Magic Tricks and Miracles
If a magician pulls a rabbit out of a hat, we all know it has to be a trick. Why? Because nothing comes from nothing, and thus everything that comes, comes from something. More precisely, everything that begins to exist has a cause – a cause, we should note, outside of itself, since in order to cause itself, it would already have to have existed. We all generally agree with this, whether we classify causes as Aristotle did, with regard to makers and materials and purposes, or as physical phenomena, or as a broader category that encompasses all causation. You would be hard-pressed to find someone that didn’t agree, and had good reason not to. Even if the magic trick were real, the rabbit is, in a way, caused by the magician.
This means that if we take any object, we can trace it back to a series of causes (or several such series). The chair I’m looking at came from a manufacturer; the metal came from ore which came from a mine which came from a mineral deposit, and so on; the manufacturer came from a business came from an entrepreneur came from his parents came from their parents… and so on and so forth. And so causes seem to multiply and go on and on.
But at the same time, we know that these chains can’t go on forever, anymore than an actual metal chain could hang in midair just by virtue of being infinite, with each link connected to the one above it. Such a chain would still fall down unless it was hanging from some other sort of thing, because somewhere up the line, by the nature of how chains and gravity work, a chain has to hang from something else that’s self-supporting if it’s going to dangle in midair. The length of the chain doesn’t matter. If that’s unclear, picture a regular-length chain hanging in midair. Then imagine that its length is doubled – and doubled again – and again. An infinite number of times, in fact. At no stage does the idea of a chain dangling in midair of its own accord become less preposterous.
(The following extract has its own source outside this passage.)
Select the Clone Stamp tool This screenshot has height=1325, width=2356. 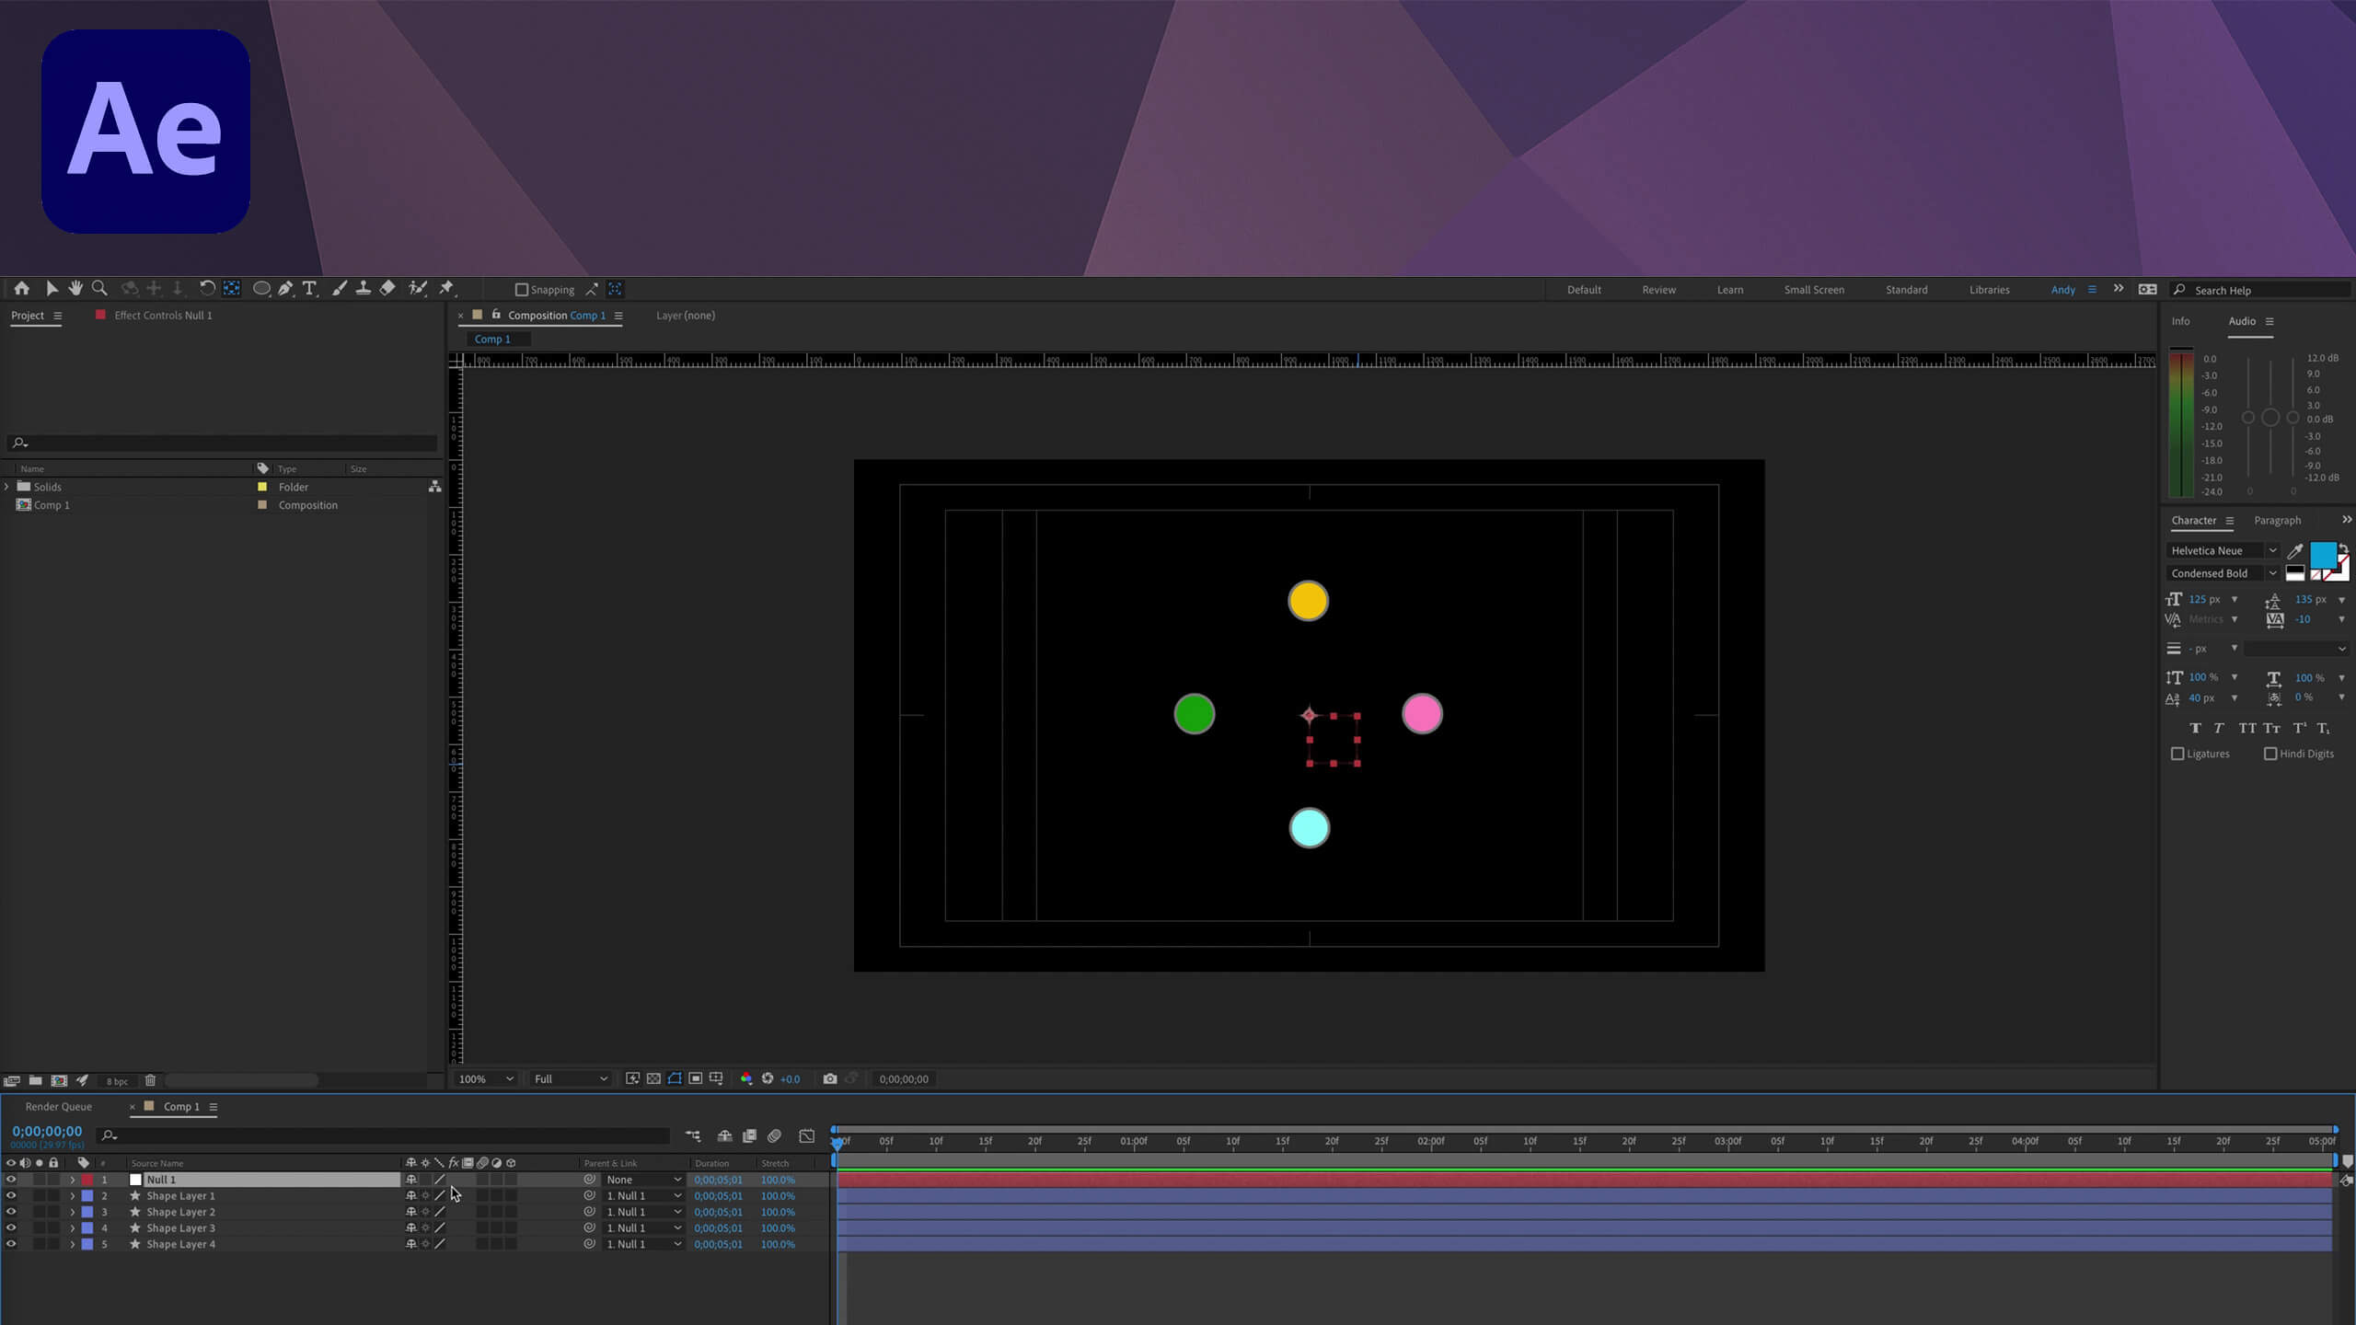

So it is with causation. By the nature of cause-and-effect, the line has to stop somewhere; if causation is to occur at all, there must be at the very beginning of it all something of a different sort – self-supporting, so to speak, a first cause. There must be a cause that nothing caused – an uncaused cause, to come to the more familiar phrase. There must be a bringing about by something that nothing brought about.
If we wish to get more specific, let us take different chains of causes and trace them back to their origin. Let us take the interlocking physical causes of the universe – every particle collision and electron orbit that’s ever occurred, the whole universe. Almost all physics is agreed that the universe began to exist, and even if it didn’t, it’s the sort of thing that doesn’t exist on its own, that needs some explanation. And the explanation has to be outside the physical universe, outside the space-time continuum, or it couldn’t have caused them. So we have a cause outside of space and time – which narrows things down a good bit, to either intelligence or abstract ideas.
Now, very few things in nature are caused with nothing preceding them. If a nail is hit by a hammer, the hammer was swung by an arm, and that arm movement was the result of a neural impulse. But now we come to the crux of it – because the neural impulse was the result of a decision, and that’s where the buck stops. If Mary is hanging a picture on the wall, and so needs a nail hammered, it is conceivable that she could change her mind and not hang the picture, and the nail would not have been hit. This is the idea of free will; persons, wills, can originate actions, without anyone coming before them. But of course, all human persons have to come from somewhere (other people, specifically). And so we must go back further, to a person of a different sort, to a causer, we might say.
Now, if we gather these together, then somewhere behind and beyond the universe lies not only an uncaused cause, but an uncaused causer, a person outside space and time – not of the human variety, of course, but what might be termed a ‘mind’ or ‘intelligence’ or ‘will’. And this person caused the universe, and must thus be of enormous power. Now, this of course is not proof that this particular person is the Christian God or even a monotheistic sort of God, but you would be hard-pressed to find someone who disbelieved in God, but was willing to grant a creator of the universe, of this variety.
It is a choice, then, between a sensible system of theistic miracles and this haphazard assertion of magic tricks. I myself would much rather have the miracles. This is a very intuitive argument, but we’ve gotten very mixed up of late. It seems preposterous that the existence of God should be so simple, and so people either start claiming that something can come from nothing, like a rabbit without even a magician; or that the universe has an infinite past and so has no cause, like a chain that can dangle in midair only because it is infinitely long. Both of which every child knows are false, but as adults we can find this very complicated to prove.